To-do list:
A. Decide whether each statement below agrees with the passage on Swedenborg and ancient revelation. Answer yes or no for each, and quote the words of the passage that settle it.
(i) Men in the Church before the flood perceived the correspondences in nature intuitively.
(ii) The Book of Jasher is cited in Numbers 21:14.
(iii) Men became idolatrous by observing the rites without regard to the spiritual things they represented.
B. In the passage on Swedenborg and ancient revelation, where is The Prophecy of Aijah said to be cited?
C. Write the next part of the passage on Swedenborg and ancient revelation, starting after its last sentence.

Swedenborg avers that in their latest state of excellence, in the Church before the flood, men had an intuitive perception of the correspondences that universally exist in nature, so that their language was the language of nature, that is, of correspondences; and that consequently the rites of the Church became correspondential, and representative of heavenly things; but that in time men became sensual and lost their perception of correspondences, and the rites of the Church lost, in their minds, their representative character. In observing the rites irrespective of the spiritual things they represented, they at length became idolatrous.

That there was a more ancient revelation than ours, as Swedenborg affirms, is proved by abundant allusions to them in our Bible: for example The Book of the Wars of Jehovah is cited in Numbers 21:14; the Book of Jasher is cited in Joshua 10:13 and II Samuel 1-18; The Proverbial Enunciations are cited in Numbers 21:27-30. Besides there were the Sayings of the Seers, II Chronicles 33:19, The Prophecy of Aijah, cited in II Chronicles 9:29, and The Book of Nathan, cited I Chronicles 29:29.

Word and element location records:

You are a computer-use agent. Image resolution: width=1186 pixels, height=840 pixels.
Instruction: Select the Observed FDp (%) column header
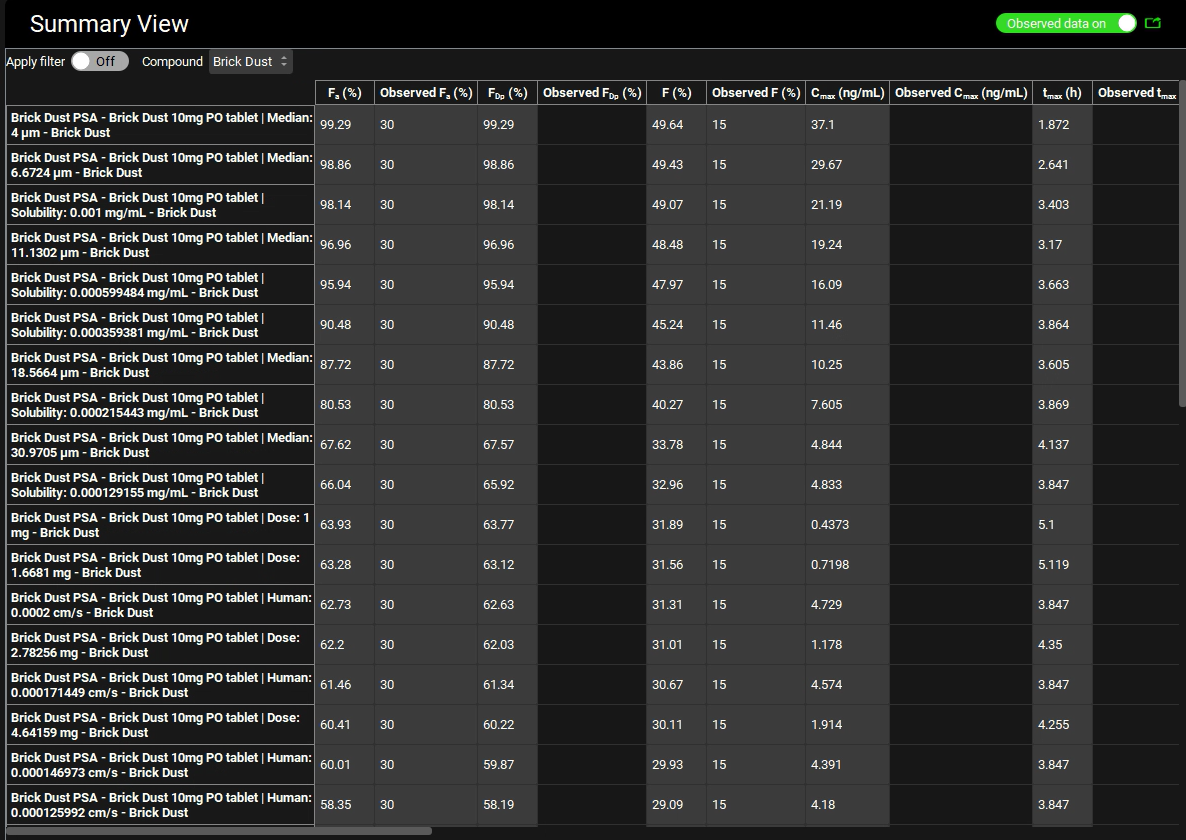(592, 93)
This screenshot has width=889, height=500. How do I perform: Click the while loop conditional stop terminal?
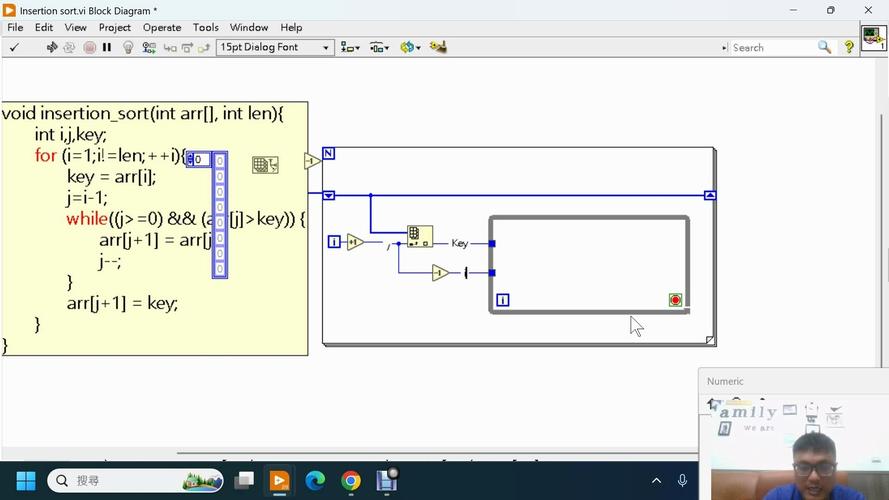[675, 300]
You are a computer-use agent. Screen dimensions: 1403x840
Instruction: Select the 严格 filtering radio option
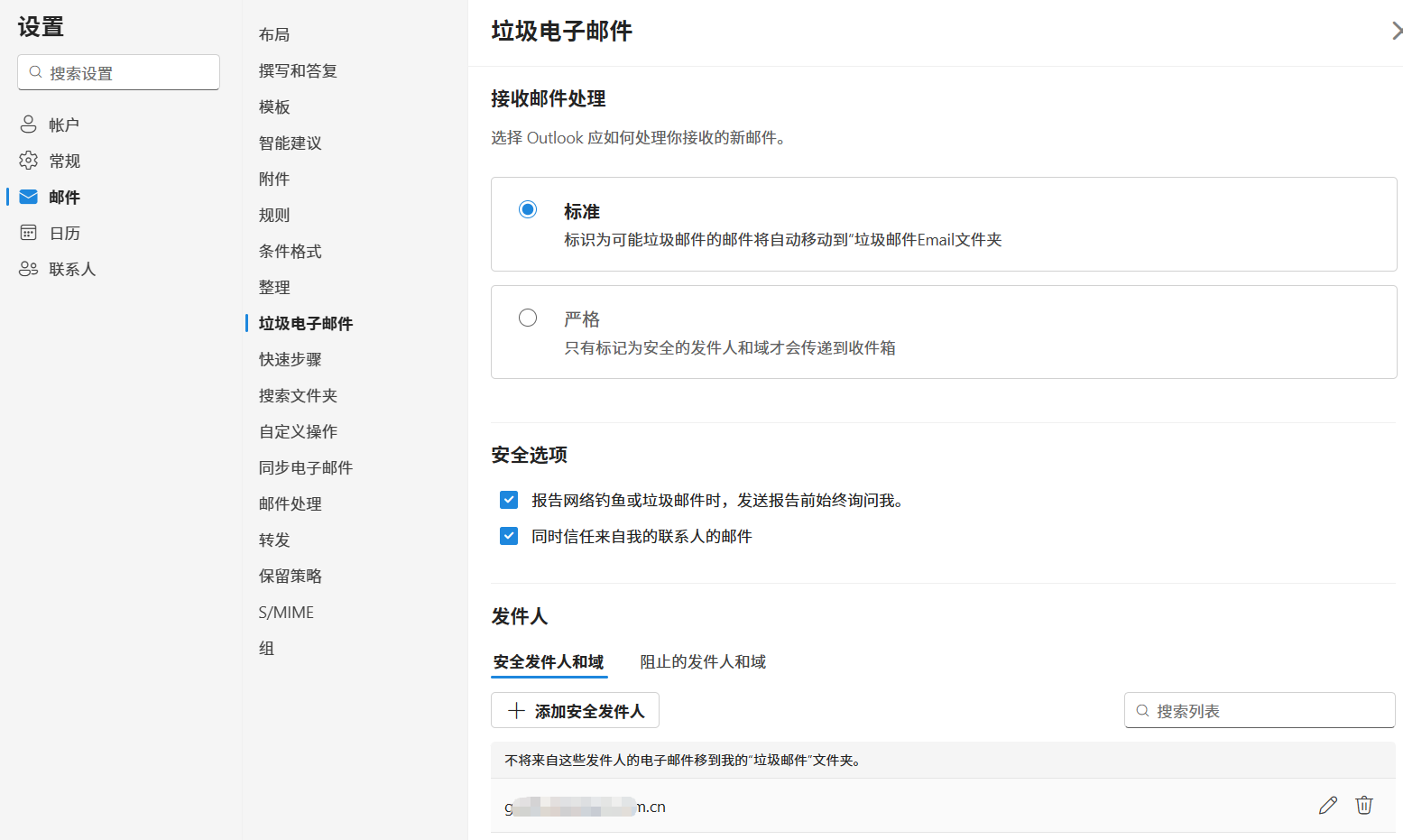pos(528,318)
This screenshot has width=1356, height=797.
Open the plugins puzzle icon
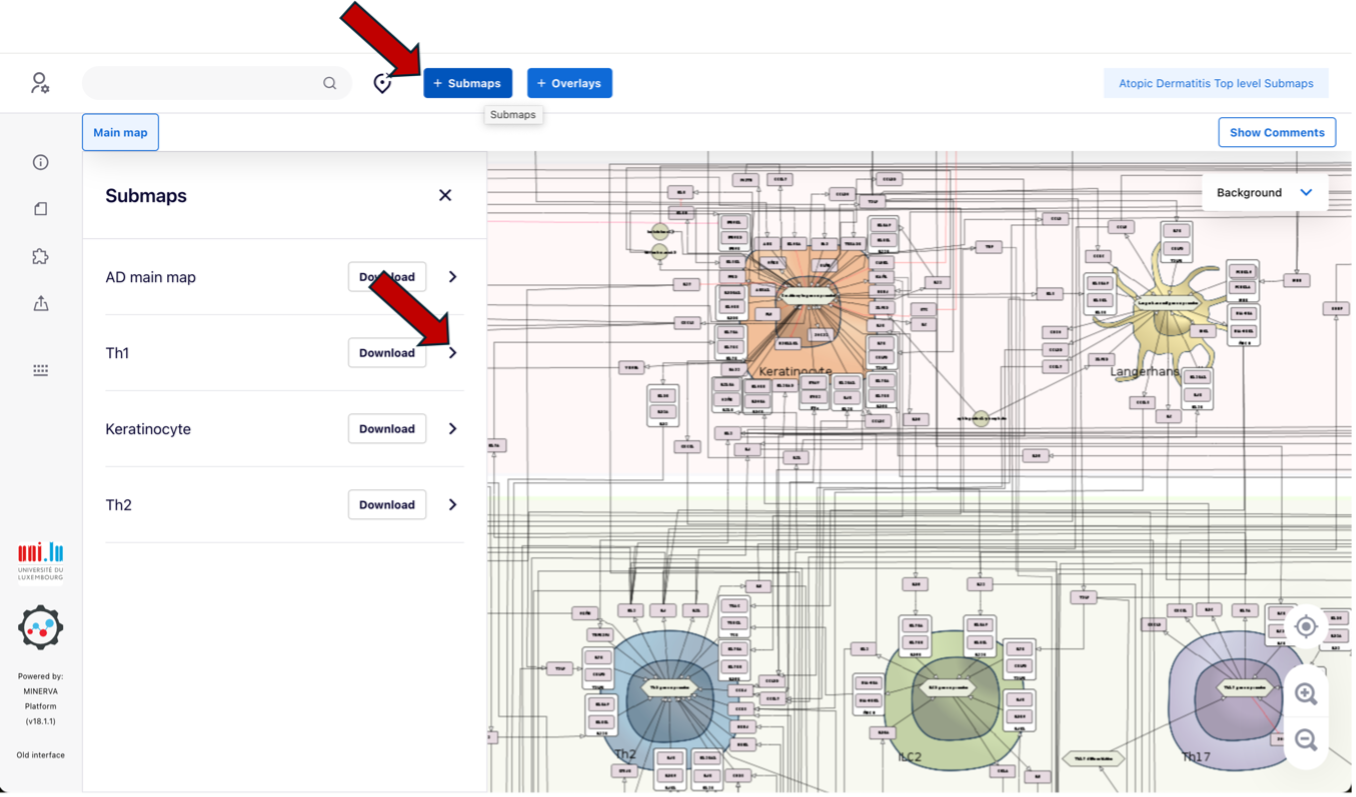click(x=40, y=257)
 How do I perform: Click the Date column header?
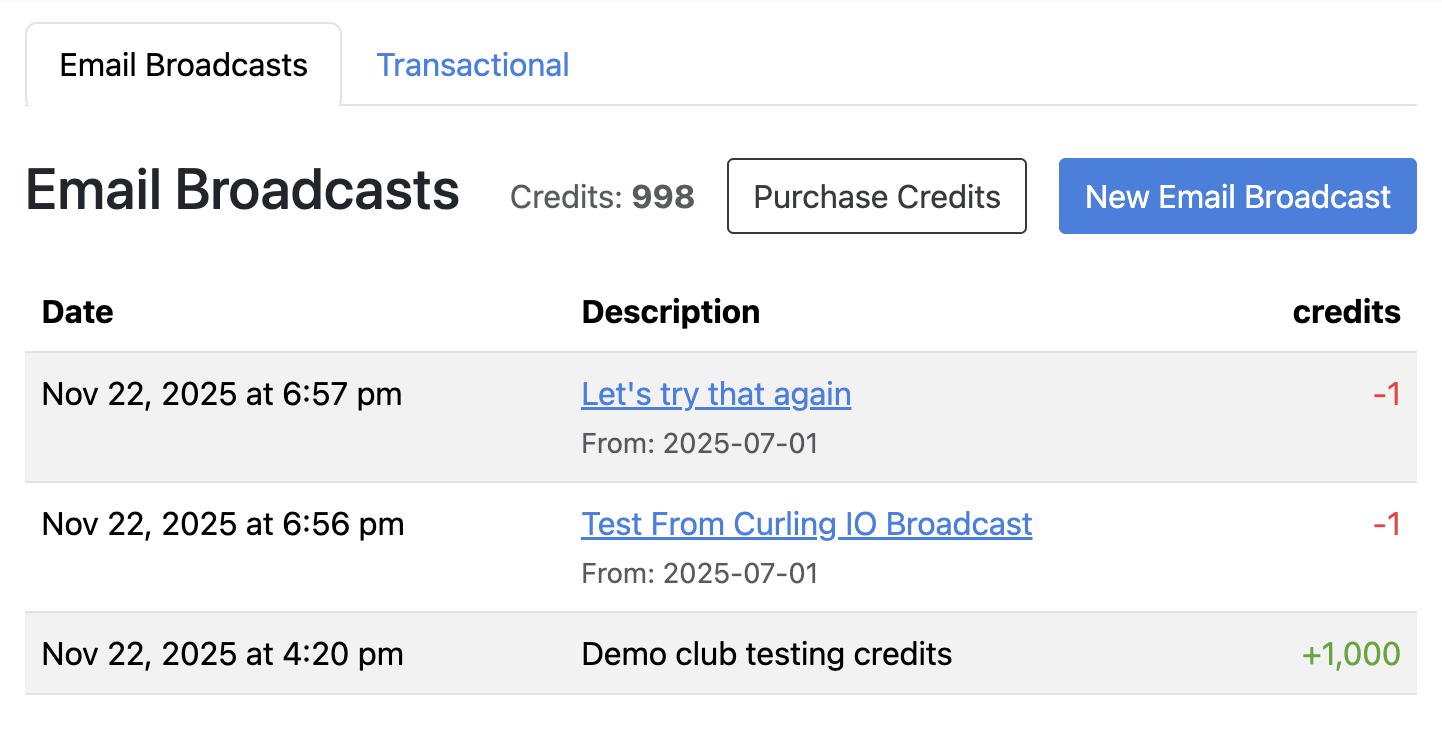tap(77, 311)
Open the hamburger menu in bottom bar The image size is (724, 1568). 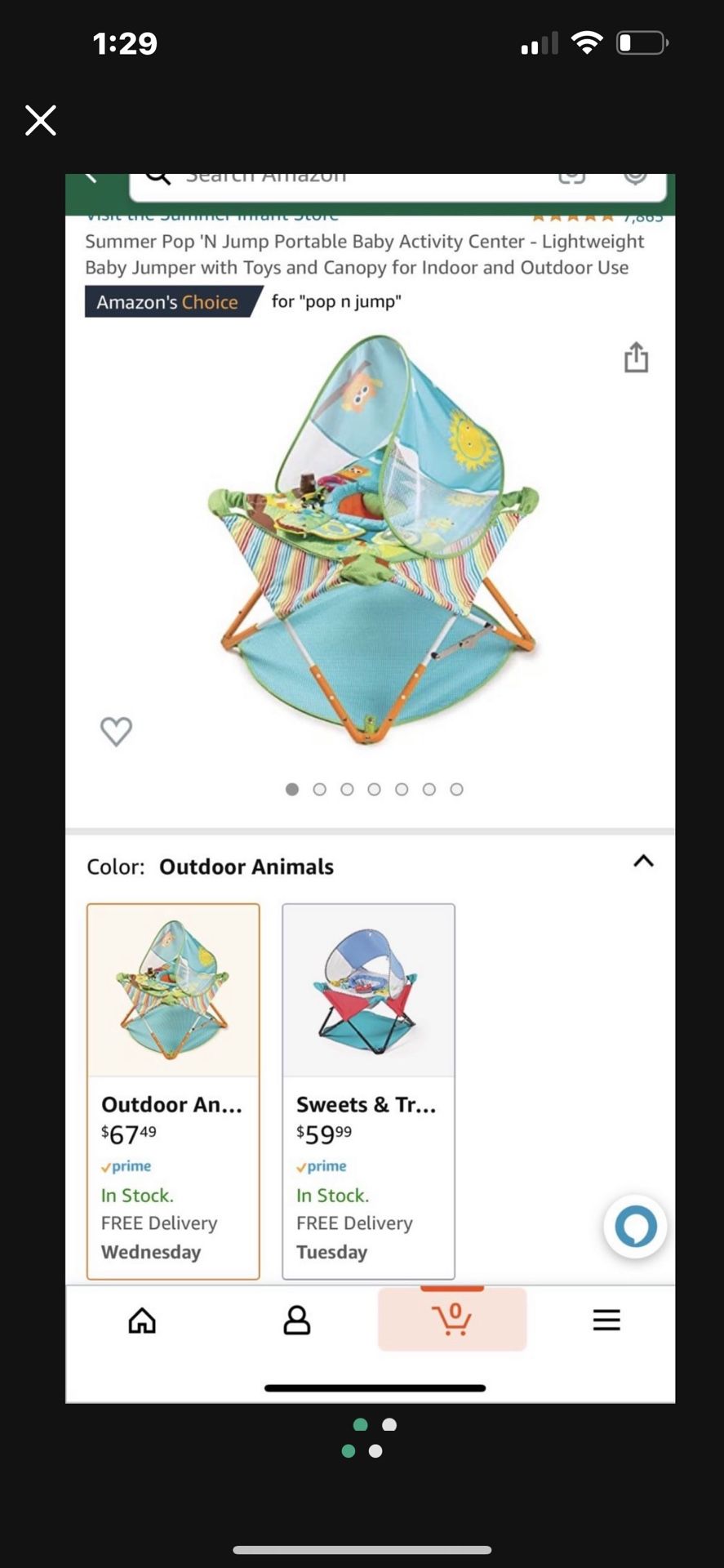click(606, 1320)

Responses in order:
A.
(i) Yes: "men had an intuitive perception of the correspondences that universally exist in nature"
(ii) No: "the Book of Jasher is cited in Joshua 10:13 and II Samuel 1-18"
(iii) Yes: "In observing the rites irrespective of the spiritual things they represented, they at length became idolatrous."

B. In II Chronicles 9:29.

C.
All these records were written in the language of correspondence or symbolically, and if they had survived would not be intelligible except to those to whom the language of correspondence had been disclosed, and so far only as it had been disclosed. The scraps of them which we find in the Bible are remnants only of sacred books far older than any script now extant, and which contained the wisdom suited to a people far more simple, unselfish and intuitively wise than any of whom history has preserved any record. To recover this lost knowledge of correspondences, Swedenborg claims that a new revelation from the Lord was necessary; that, for reasons which he assigns, he was selected as the medium through which that revelation was to be made, - at the time, and at the earliest time, when the world was prepared to receive and profit by it; just as the apostles, Moses and the prophets were severally and at different periods of human history selected for their respective offices. Swedenborg's own testimony upon this subject, already cited, is very remarkable. Nor did he shrink from reasserting his Divine commission on all suitable occasions.

He says in the True Christian Religion, No, 779: "I testify in truth that the Lord manifested Himself to me His servant, and sent me to this office; and that afterwards He opened the sight of my spirit and so intromitted me into the spiritual world, and has granted me to see the heavens and the hells, and also to converse with angels and spirits, and this now continually for many years; likewise that from the first day of that calling I have not received anything whatever relating to the doctrines of that Church from any angel, but from the Lord alone while I was reading the Word."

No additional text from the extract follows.